Acesso de consumidor ao Judiciário do Amazonas não se vincula a prévia reclamação administrativa

Acesso de consumidor ao Judiciário do Amazonas não se vincula a prévia reclamação administrativa

A Juíza da Comarca de Boa Vista do Ramos, Elza Vitória de Sá Peixoto Pereira de Mello, ao decidir os autos do processo nº 060045092.2021.8.04.3000, em que foram partes Maria do Rosário Nascimento da Silva e o Banco Bradesco S.A, fundamentou em sentença que “inexiste no ordenamento jurídico a imposição legal no sentido de que o consumidor, antes do ajuizamento da ação, deve requerer seu direito na instância administrativa”. A motivação ocorre na apreciação de uma alegação formulada pelo Réu/Instituição bancária que, em contestação  contra ação de indenização por danos morais, formulou a preliminar, que foi rejeitada.

O Banco, também pedira que fosse ouvida a parte autora em depoimento pessoal, negado pela juíza, explicando que a demanda proposta não exigiria a produção desse tipo de prova, pois ao Banco caberia a adoção de providencias no sentido de demonstrar a extinção do direito da Requerente. 

Ademais, firmou ainda o julgado, que, na hipótese, o fornecedor/réu caberia a adoção, ainda, de procedimentos eficazes para assegurar o correto atendimento ao dever de prestação de informação plena e clara sobre as possibilidades contratuais e direitos básico do consumidor, perdendo a oportunidade de fazê-lo.
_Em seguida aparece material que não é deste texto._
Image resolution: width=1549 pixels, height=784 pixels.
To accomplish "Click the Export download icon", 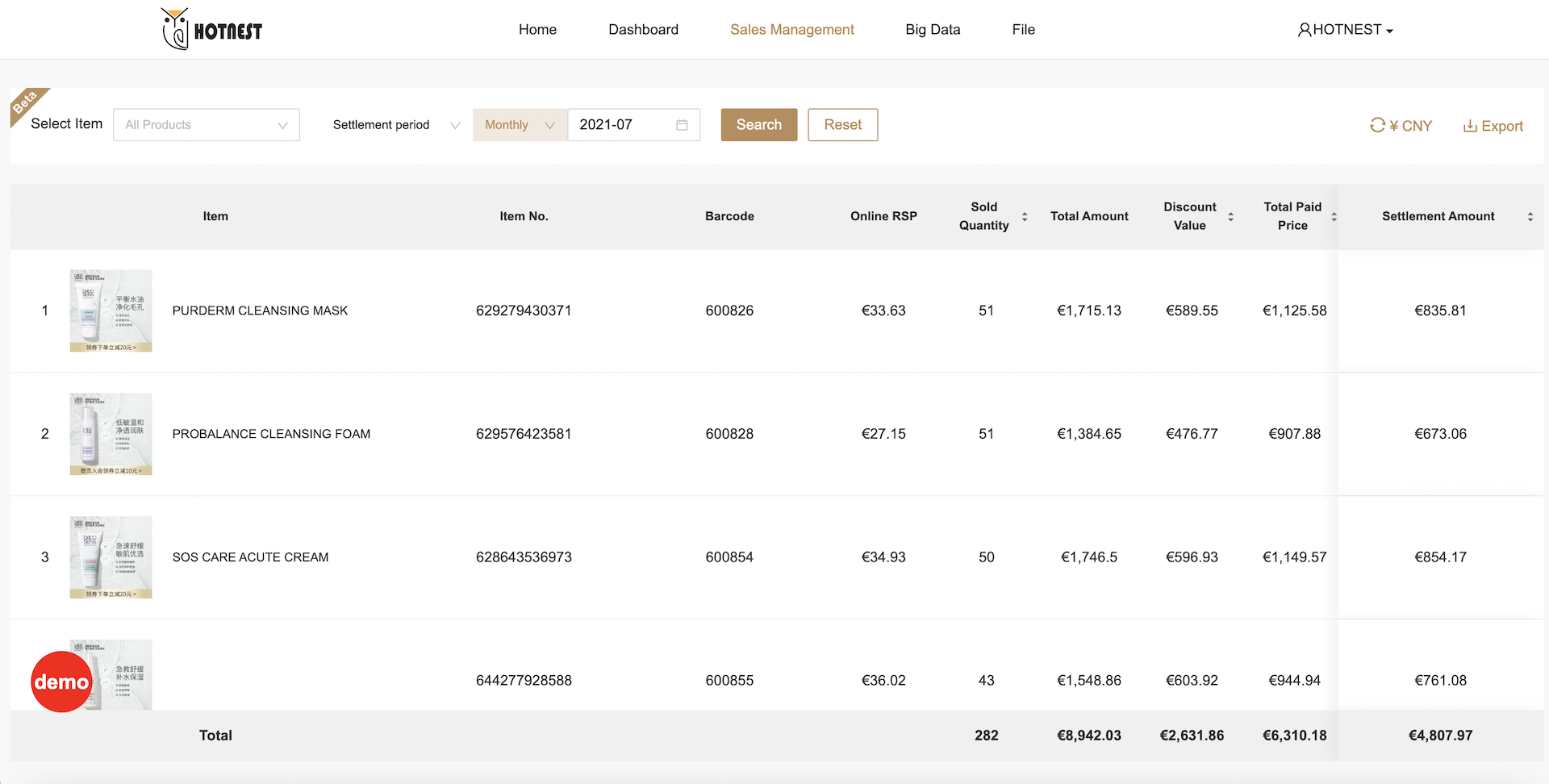I will tap(1470, 126).
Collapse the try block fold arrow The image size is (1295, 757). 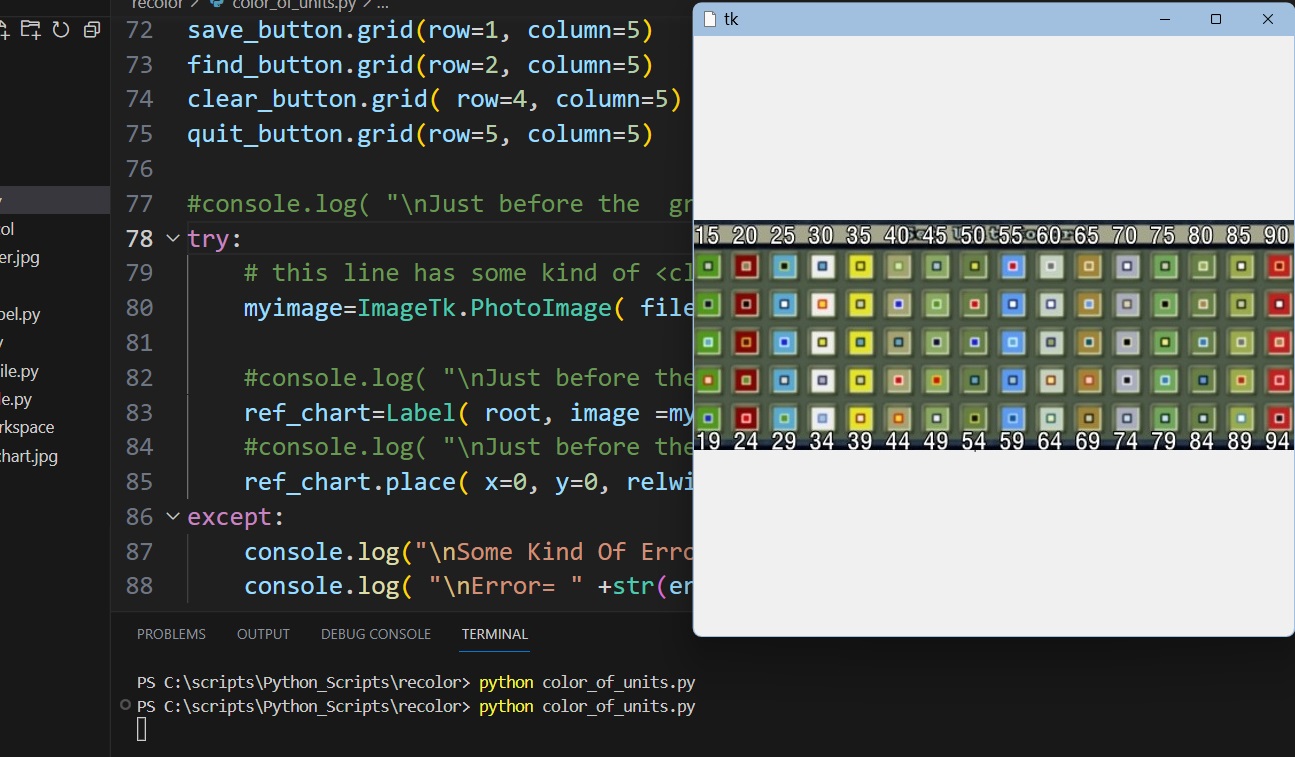tap(172, 238)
“O consumidor não necessita pleitear previamente pela via administrativa a satisfação de seu pleito. Com efeito, inexiste no ordenamento jurídico a imposição legal no sentido de que o consumidor, antes do ajuizamento da ação, deva requerer seu direito na instância administrativa. Logo, a ausência de tal medida administrativa não obsta o acesso a vida judicial, sob pena de afronta à regra do art. 5º, XXXV, da Constituição Federal”.